* [Dataset entries]
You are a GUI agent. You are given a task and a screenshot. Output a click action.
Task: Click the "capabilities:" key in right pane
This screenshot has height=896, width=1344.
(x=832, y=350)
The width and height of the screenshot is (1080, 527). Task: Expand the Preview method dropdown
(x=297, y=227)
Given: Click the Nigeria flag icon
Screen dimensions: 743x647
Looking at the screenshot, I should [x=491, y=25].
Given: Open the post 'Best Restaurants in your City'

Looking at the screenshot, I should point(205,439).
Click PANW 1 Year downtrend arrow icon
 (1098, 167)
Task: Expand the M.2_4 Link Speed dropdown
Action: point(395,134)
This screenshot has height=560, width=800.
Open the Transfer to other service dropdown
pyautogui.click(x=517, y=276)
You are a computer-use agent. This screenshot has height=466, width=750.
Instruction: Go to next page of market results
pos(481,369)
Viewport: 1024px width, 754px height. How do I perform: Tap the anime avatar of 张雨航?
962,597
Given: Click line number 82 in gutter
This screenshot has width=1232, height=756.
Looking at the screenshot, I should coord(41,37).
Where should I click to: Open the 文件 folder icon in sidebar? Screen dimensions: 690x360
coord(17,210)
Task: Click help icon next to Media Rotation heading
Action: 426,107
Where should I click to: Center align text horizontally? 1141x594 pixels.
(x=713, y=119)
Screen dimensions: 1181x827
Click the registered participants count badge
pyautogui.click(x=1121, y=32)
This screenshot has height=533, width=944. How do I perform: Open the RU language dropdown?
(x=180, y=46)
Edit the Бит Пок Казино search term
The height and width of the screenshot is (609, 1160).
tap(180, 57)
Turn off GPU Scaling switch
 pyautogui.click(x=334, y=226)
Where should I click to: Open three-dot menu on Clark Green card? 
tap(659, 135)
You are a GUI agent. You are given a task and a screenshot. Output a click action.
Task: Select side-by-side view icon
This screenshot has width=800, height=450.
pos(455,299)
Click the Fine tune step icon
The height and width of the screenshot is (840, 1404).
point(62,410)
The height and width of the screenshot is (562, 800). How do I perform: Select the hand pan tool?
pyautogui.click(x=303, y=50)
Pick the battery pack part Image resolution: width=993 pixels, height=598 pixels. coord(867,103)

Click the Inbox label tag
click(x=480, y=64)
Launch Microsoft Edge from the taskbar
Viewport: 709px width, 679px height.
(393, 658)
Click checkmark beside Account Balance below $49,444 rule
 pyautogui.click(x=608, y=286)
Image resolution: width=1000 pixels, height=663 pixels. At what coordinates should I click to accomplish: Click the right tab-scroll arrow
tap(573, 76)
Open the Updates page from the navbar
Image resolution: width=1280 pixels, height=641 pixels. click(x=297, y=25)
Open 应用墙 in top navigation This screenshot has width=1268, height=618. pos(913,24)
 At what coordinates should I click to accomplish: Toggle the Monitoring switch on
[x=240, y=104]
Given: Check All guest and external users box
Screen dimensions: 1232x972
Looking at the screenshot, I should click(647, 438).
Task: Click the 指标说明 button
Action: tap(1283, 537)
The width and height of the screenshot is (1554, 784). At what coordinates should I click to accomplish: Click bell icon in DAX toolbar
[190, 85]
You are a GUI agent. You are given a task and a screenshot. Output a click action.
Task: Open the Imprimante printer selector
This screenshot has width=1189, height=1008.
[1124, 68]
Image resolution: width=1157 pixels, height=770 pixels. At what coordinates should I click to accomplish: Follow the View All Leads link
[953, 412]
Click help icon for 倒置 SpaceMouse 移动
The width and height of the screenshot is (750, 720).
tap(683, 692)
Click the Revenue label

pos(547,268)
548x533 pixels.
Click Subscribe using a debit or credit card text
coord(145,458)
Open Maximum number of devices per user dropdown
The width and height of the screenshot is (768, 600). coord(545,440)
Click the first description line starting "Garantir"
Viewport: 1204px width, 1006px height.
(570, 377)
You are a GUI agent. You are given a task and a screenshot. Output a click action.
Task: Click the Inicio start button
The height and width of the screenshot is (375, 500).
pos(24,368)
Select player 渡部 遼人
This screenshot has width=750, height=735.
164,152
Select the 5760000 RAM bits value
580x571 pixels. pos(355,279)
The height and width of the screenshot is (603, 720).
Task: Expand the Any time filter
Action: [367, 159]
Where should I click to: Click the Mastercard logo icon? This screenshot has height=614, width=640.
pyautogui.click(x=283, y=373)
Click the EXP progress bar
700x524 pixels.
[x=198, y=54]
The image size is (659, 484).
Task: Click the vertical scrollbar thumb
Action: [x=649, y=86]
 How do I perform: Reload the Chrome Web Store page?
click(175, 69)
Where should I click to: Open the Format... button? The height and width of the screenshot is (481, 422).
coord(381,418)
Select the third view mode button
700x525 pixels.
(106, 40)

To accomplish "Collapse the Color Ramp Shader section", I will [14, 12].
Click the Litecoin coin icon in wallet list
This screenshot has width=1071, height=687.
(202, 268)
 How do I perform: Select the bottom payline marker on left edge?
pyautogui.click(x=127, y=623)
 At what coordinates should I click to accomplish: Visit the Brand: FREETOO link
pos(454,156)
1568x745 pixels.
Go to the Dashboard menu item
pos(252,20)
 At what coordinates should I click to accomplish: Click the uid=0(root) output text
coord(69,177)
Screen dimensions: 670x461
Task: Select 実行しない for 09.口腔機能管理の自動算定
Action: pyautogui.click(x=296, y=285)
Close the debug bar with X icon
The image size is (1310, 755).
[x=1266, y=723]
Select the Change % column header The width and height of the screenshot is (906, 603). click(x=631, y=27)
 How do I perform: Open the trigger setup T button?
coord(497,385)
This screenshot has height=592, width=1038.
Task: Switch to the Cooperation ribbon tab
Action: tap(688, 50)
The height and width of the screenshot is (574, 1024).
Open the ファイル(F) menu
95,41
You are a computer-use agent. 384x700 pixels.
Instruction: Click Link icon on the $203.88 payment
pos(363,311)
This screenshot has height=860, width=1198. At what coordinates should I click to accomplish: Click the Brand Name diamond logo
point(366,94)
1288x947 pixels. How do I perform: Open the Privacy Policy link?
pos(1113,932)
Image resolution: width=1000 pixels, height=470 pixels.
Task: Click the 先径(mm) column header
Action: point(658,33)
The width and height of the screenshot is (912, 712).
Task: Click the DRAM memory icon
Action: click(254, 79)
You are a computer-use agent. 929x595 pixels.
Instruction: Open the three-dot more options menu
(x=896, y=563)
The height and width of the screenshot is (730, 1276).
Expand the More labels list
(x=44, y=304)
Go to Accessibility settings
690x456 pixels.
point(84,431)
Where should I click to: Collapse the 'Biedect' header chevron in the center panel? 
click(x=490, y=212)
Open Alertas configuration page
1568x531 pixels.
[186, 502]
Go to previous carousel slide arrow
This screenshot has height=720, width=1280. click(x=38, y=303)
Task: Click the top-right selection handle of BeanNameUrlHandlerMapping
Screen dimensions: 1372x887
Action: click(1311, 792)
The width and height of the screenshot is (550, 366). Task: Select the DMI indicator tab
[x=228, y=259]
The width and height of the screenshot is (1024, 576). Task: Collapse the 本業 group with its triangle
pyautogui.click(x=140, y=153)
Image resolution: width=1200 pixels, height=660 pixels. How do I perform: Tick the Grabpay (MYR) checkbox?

* [Exercise prompt] Set down the data once more, word for word.

* [Reply]
You are a GUI agent. You are given a task and a screenshot. Output a click action.
Task: Click the "capabilities:" key in right pane
This screenshot has height=896, width=1344.
(x=832, y=350)
The width and height of the screenshot is (1080, 527). Task: Expand the Preview method dropdown
(x=297, y=227)
Given: Click the Nigeria flag icon
Screen dimensions: 743x647
Looking at the screenshot, I should [x=491, y=25].
Given: Open the post 'Best Restaurants in your City'

Looking at the screenshot, I should point(205,439).
Click PANW 1 Year downtrend arrow icon
 (1098, 167)
Task: Expand the M.2_4 Link Speed dropdown
Action: point(395,134)
This screenshot has height=560, width=800.
Open the Transfer to other service dropdown
pyautogui.click(x=517, y=276)
You are a computer-use agent. This screenshot has height=466, width=750.
Instruction: Go to next page of market results
pos(481,369)
Viewport: 1024px width, 754px height. How do I perform: Tap the anime avatar of 张雨航?
962,597
Given: Click line number 82 in gutter
This screenshot has width=1232, height=756.
Looking at the screenshot, I should coord(41,37).
Where should I click to: Open the 文件 folder icon in sidebar? Screen dimensions: 690x360
coord(17,210)
Task: Click help icon next to Media Rotation heading
Action: 426,107
Where should I click to: Center align text horizontally? 1141x594 pixels.
(x=713, y=119)
Screen dimensions: 1181x827
Click the registered participants count badge
pyautogui.click(x=1121, y=32)
This screenshot has height=533, width=944. How do I perform: Open the RU language dropdown?
(x=180, y=46)
Edit the Бит Пок Казино search term
The height and width of the screenshot is (609, 1160).
tap(180, 57)
Turn off GPU Scaling switch
 pyautogui.click(x=334, y=226)
Where should I click to: Open three-dot menu on Clark Green card? 
tap(659, 135)
You are a GUI agent. You are given a task and a screenshot. Output a click action.
Task: Select side-by-side view icon
This screenshot has width=800, height=450.
pos(455,299)
Click the Fine tune step icon
The height and width of the screenshot is (840, 1404).
point(62,410)
The height and width of the screenshot is (562, 800). How do I perform: Select the hand pan tool?
pyautogui.click(x=303, y=50)
Pick the battery pack part Image resolution: width=993 pixels, height=598 pixels. coord(867,103)

Click the Inbox label tag
click(x=480, y=64)
Launch Microsoft Edge from the taskbar
Viewport: 709px width, 679px height.
(393, 658)
Click checkmark beside Account Balance below $49,444 rule
 pyautogui.click(x=608, y=286)
Image resolution: width=1000 pixels, height=663 pixels. At what coordinates should I click to accomplish: Click the right tab-scroll arrow
tap(573, 76)
Open the Updates page from the navbar
Image resolution: width=1280 pixels, height=641 pixels. click(x=297, y=25)
Open 应用墙 in top navigation This screenshot has width=1268, height=618. pos(913,24)
 At what coordinates should I click to accomplish: Toggle the Monitoring switch on
[x=240, y=104]
Given: Check All guest and external users box
Screen dimensions: 1232x972
Looking at the screenshot, I should click(647, 438).
Task: Click the 指标说明 button
Action: tap(1283, 537)
The width and height of the screenshot is (1554, 784). At what coordinates should I click to accomplish: Click bell icon in DAX toolbar
[190, 85]
You are a GUI agent. You are given a task and a screenshot. Output a click action.
Task: Open the Imprimante printer selector
This screenshot has width=1189, height=1008.
[1124, 68]
Image resolution: width=1157 pixels, height=770 pixels. At what coordinates should I click to accomplish: Follow the View All Leads link
[953, 412]
Click help icon for 倒置 SpaceMouse 移动
The width and height of the screenshot is (750, 720).
tap(683, 692)
Click the Revenue label

pos(547,268)
548x533 pixels.
Click Subscribe using a debit or credit card text
coord(145,458)
Open Maximum number of devices per user dropdown
The width and height of the screenshot is (768, 600). coord(545,440)
Click the first description line starting "Garantir"
Viewport: 1204px width, 1006px height.
(570, 377)
You are a GUI agent. You are given a task and a screenshot. Output a click action.
Task: Click the Inicio start button
The height and width of the screenshot is (375, 500).
pos(24,368)
Select player 渡部 遼人
This screenshot has width=750, height=735.
164,152
Select the 5760000 RAM bits value
580x571 pixels. pos(355,279)
The height and width of the screenshot is (603, 720).
Task: Expand the Any time filter
Action: [367, 159]
Where should I click to: Click the Mastercard logo icon? This screenshot has height=614, width=640.
pyautogui.click(x=283, y=373)
Click the EXP progress bar
700x524 pixels.
[x=198, y=54]
The image size is (659, 484).
Task: Click the vertical scrollbar thumb
Action: [x=649, y=86]
 How do I perform: Reload the Chrome Web Store page?
click(175, 69)
Where should I click to: Open the Format... button? The height and width of the screenshot is (481, 422).
coord(381,418)
Select the third view mode button
700x525 pixels.
(106, 40)

To accomplish "Collapse the Color Ramp Shader section", I will [14, 12].
Click the Litecoin coin icon in wallet list
This screenshot has width=1071, height=687.
(202, 268)
 How do I perform: Select the bottom payline marker on left edge?
pyautogui.click(x=127, y=623)
 At what coordinates should I click to accomplish: Visit the Brand: FREETOO link
pos(454,156)
1568x745 pixels.
Go to the Dashboard menu item
pos(252,20)
 At what coordinates should I click to accomplish: Click the uid=0(root) output text
coord(69,177)
Screen dimensions: 670x461
Task: Select 実行しない for 09.口腔機能管理の自動算定
Action: pyautogui.click(x=296, y=285)
Close the debug bar with X icon
The image size is (1310, 755).
[x=1266, y=723]
Select the Change % column header The width and height of the screenshot is (906, 603). click(x=631, y=27)
 How do I perform: Open the trigger setup T button?
coord(497,385)
This screenshot has height=592, width=1038.
Task: Switch to the Cooperation ribbon tab
Action: tap(688, 50)
The height and width of the screenshot is (574, 1024).
Open the ファイル(F) menu
95,41
You are a computer-use agent. 384x700 pixels.
Instruction: Click Link icon on the $203.88 payment
pos(363,311)
This screenshot has height=860, width=1198. At what coordinates should I click to accomplish: Click the Brand Name diamond logo
point(366,94)
1288x947 pixels. How do I perform: Open the Privacy Policy link?
pos(1113,932)
Image resolution: width=1000 pixels, height=470 pixels.
Task: Click the 先径(mm) column header
Action: point(658,33)
The width and height of the screenshot is (912, 712).
Task: Click the DRAM memory icon
Action: click(254, 79)
You are a computer-use agent. 929x595 pixels.
Instruction: Open the three-dot more options menu
(x=896, y=563)
The height and width of the screenshot is (730, 1276).
Expand the More labels list
(x=44, y=304)
Go to Accessibility settings
690x456 pixels.
point(84,431)
Where should I click to: Collapse the 'Biedect' header chevron in the center panel? 
click(x=490, y=212)
Open Alertas configuration page
1568x531 pixels.
[186, 502]
Go to previous carousel slide arrow
This screenshot has height=720, width=1280. click(x=38, y=303)
Task: Click the top-right selection handle of BeanNameUrlHandlerMapping
Screen dimensions: 1372x887
Action: click(1311, 792)
The width and height of the screenshot is (550, 366). Task: Select the DMI indicator tab
[x=228, y=259]
The width and height of the screenshot is (1024, 576). Task: Collapse the 本業 group with its triangle
pyautogui.click(x=140, y=153)
Image resolution: width=1200 pixels, height=660 pixels. How do I perform: Tick the Grabpay (MYR) checkbox?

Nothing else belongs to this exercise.